8 oz. boneless bison ribeye
fresh parsley, chopped
rosemary and thyme, chopped
salt & fresh cracked pepper, to taste
clove of garlic
3 red potatoes
- Remove meat from freezer, defrost for 30+ minutes. Meanwhile, place potatoes in a medium pot, cover with water, season with salt, and bring to a boil over high heat. Reduce to a simmer and cook until tender, about 8-10 minutes total. Drain and set aside.
- Finely chop thyme and rosemary. Cut cooled potatoes into quarters.
- Preheat your cast iron or non-stick pan on high heat. Coat with a thin layer of oil. Salt and pepper the meat liberally, then place in the pan just as the oil starts to smoke. Let it sear on the high heat for about 4 minutes. Do not move the meat!
- Turn steak once using tongs to flip. Continue cooking on medium-high heat for about another 3 minutes for a perfect medium steak, 2 minutes for rare.
- Add 3 tablespoons butter, garlic, whole rosemary sprigs, and whole thyme sprigs to the skillet and continue to cook, flipping steak occasionally, and basting any light spots with foaming butter. To baste, tilt pan slightly so that butter collects by the pan’s handle. Use a spoon to pick up butter and pour it over steak.
- Let meat rest 15 minutes before slicing. Return skillet to medium-high heat and add remaining butter. When foaming subsides, add potatoes, cut-side down. Cook, shaking pan occasionally, until potatoes are deep golden brown and crisp, about 8 minutes. Add chopped rosemary and thyme, season with salt and pepper, and toss to coat potatoes. Cook, tossing and stirring, until fragrant, about 1 minute.
- Transfer potatoes to a serving platter with a slotted spoon, leaving excess fat behind. Increase heat to high until leftover fat is smoking. Pour over resting steak. Discard garlic, rosemary, and thyme sprigs. Place steak on serving platter and serve immediately, garnished with fresh parsley.

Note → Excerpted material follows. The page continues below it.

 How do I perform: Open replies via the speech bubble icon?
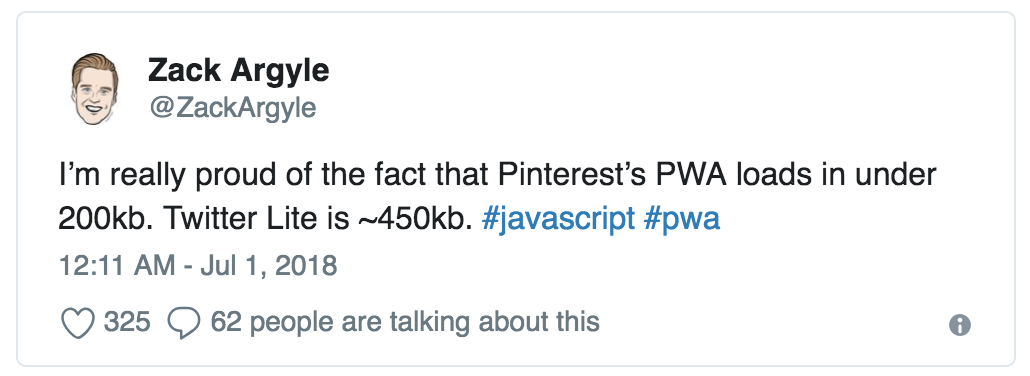click(x=184, y=323)
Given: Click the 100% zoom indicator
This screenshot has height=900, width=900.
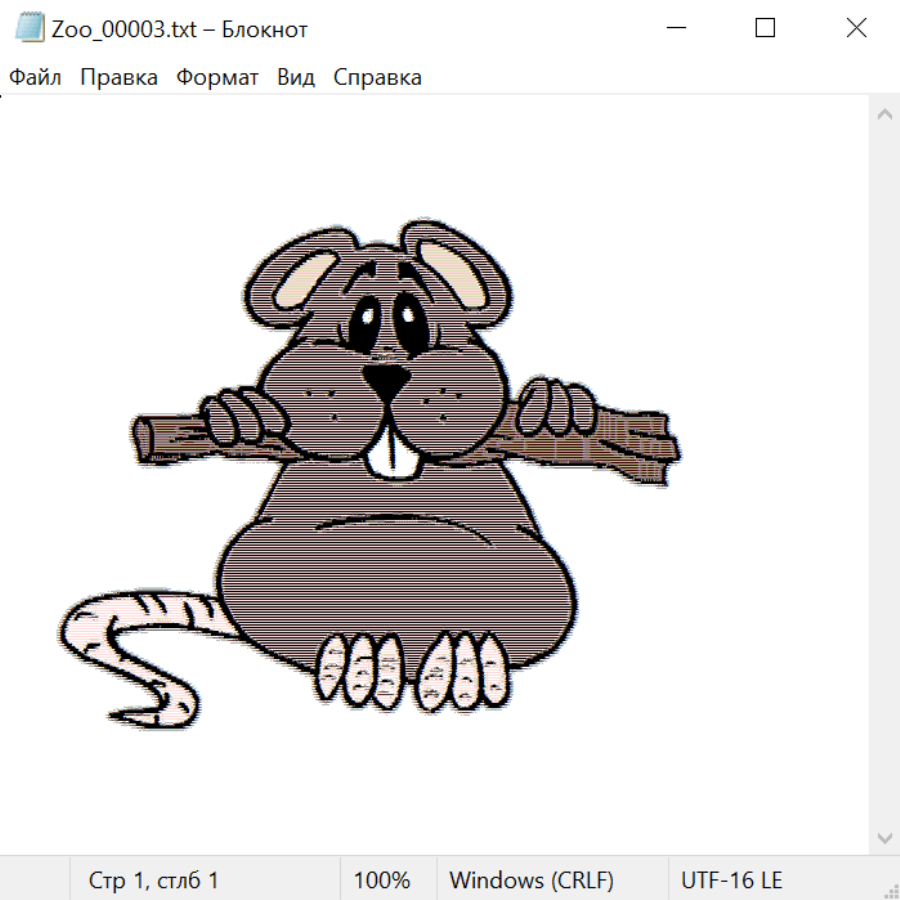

The last of my precious upstate NY bison acquisition from my much-deserved Spring Break in Montreal. I overcooked the last bison steak, so this one had to be medium-rare for sure. If I had time and space, I would definitely roast a head of garlic in foil for 1 hour on 350 deg F. They’re utterly delightful — I still remember my first time at the tapas restaurant in Ithaca, Just a Taste.